| Work to do |
Copy every line below that contains the word "using". Case counts, so match the capitalization exactly.

| Data section |
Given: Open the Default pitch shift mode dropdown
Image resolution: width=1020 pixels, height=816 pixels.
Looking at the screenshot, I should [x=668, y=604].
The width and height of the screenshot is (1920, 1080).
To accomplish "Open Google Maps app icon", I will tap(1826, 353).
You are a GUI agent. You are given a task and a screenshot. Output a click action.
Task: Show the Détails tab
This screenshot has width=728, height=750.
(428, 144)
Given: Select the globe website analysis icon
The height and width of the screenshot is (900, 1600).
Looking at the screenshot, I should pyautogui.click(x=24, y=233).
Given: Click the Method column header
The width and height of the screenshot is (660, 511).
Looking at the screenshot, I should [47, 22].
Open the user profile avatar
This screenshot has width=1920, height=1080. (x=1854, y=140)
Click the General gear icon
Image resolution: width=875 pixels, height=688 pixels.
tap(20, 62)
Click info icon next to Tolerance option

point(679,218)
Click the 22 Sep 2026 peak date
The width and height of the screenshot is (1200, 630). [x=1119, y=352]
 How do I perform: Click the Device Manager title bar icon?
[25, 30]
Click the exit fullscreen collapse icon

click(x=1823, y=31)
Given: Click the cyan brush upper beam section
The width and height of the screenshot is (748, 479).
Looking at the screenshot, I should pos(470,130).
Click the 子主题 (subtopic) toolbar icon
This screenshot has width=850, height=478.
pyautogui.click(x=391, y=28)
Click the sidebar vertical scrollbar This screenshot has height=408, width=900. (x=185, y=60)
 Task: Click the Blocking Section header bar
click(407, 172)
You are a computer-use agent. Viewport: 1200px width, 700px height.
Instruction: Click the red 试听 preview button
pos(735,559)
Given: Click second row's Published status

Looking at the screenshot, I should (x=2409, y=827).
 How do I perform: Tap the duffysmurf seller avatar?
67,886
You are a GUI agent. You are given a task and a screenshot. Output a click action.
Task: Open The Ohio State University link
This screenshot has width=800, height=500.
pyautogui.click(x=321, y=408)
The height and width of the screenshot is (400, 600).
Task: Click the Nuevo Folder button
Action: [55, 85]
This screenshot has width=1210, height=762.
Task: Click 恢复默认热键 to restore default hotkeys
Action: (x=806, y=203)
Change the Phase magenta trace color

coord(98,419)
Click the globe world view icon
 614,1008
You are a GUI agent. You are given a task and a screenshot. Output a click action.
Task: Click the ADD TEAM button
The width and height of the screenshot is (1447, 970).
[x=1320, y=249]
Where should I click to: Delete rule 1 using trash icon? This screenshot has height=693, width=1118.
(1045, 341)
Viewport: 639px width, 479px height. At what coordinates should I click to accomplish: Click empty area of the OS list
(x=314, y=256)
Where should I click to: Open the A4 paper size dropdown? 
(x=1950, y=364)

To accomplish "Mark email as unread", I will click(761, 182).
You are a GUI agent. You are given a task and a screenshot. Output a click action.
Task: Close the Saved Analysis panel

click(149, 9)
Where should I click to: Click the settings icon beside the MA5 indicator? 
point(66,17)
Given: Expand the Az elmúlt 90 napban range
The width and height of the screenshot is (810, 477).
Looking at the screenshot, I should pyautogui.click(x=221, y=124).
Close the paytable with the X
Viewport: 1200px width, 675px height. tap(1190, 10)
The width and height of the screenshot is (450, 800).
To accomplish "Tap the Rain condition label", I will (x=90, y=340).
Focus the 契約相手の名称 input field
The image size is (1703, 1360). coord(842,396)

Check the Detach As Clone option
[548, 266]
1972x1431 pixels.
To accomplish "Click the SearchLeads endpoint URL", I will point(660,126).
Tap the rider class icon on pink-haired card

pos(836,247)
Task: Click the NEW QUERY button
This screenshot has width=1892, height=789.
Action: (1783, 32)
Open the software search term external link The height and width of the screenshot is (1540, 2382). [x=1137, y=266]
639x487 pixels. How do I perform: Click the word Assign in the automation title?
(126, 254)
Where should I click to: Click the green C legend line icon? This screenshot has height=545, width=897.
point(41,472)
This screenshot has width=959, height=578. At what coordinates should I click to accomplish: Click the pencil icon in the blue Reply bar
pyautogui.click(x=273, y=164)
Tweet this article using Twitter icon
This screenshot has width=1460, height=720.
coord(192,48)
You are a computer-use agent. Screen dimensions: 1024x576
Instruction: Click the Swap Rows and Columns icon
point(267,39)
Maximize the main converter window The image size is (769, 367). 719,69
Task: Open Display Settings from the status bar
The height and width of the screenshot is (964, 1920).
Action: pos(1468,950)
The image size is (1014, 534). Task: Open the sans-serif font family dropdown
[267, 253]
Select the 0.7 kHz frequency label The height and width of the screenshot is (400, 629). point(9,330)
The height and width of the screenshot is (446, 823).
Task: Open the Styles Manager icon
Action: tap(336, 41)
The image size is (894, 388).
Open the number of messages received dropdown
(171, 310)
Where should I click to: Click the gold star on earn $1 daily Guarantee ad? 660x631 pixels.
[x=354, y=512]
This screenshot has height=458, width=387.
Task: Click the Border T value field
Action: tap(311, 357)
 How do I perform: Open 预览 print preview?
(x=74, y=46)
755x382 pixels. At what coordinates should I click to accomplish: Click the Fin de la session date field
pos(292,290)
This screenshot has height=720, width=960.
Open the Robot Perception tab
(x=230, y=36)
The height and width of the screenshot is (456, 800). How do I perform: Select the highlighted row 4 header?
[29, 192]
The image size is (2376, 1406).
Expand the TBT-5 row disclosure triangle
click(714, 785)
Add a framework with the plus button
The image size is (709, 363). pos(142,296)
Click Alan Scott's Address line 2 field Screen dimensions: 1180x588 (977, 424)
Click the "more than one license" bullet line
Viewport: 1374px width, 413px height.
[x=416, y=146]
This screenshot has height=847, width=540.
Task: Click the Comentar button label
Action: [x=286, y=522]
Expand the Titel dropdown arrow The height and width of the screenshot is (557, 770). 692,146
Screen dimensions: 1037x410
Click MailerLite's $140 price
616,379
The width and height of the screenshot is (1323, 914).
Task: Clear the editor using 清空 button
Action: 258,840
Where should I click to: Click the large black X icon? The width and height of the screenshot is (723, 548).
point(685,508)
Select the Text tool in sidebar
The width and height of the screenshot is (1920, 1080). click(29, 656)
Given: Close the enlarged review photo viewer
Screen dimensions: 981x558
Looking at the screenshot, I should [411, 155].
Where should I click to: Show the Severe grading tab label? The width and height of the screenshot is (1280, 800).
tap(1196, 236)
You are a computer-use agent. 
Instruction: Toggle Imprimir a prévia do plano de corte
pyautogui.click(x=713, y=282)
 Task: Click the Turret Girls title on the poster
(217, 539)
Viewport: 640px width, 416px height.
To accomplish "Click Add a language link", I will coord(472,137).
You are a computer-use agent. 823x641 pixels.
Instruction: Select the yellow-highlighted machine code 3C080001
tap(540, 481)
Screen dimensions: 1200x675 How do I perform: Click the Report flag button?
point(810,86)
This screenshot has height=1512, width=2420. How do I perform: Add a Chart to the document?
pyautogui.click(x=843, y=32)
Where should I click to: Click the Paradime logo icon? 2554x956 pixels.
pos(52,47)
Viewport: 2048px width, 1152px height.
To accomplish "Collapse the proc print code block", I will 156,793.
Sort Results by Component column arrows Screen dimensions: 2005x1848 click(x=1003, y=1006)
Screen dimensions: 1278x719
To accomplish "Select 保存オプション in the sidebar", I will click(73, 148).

| Result |
Where should I click to: Delete rule 1 using trash icon? This screenshot has height=693, width=1118.
Tweet this article using Twitter icon
Task: Clear the editor using 清空 button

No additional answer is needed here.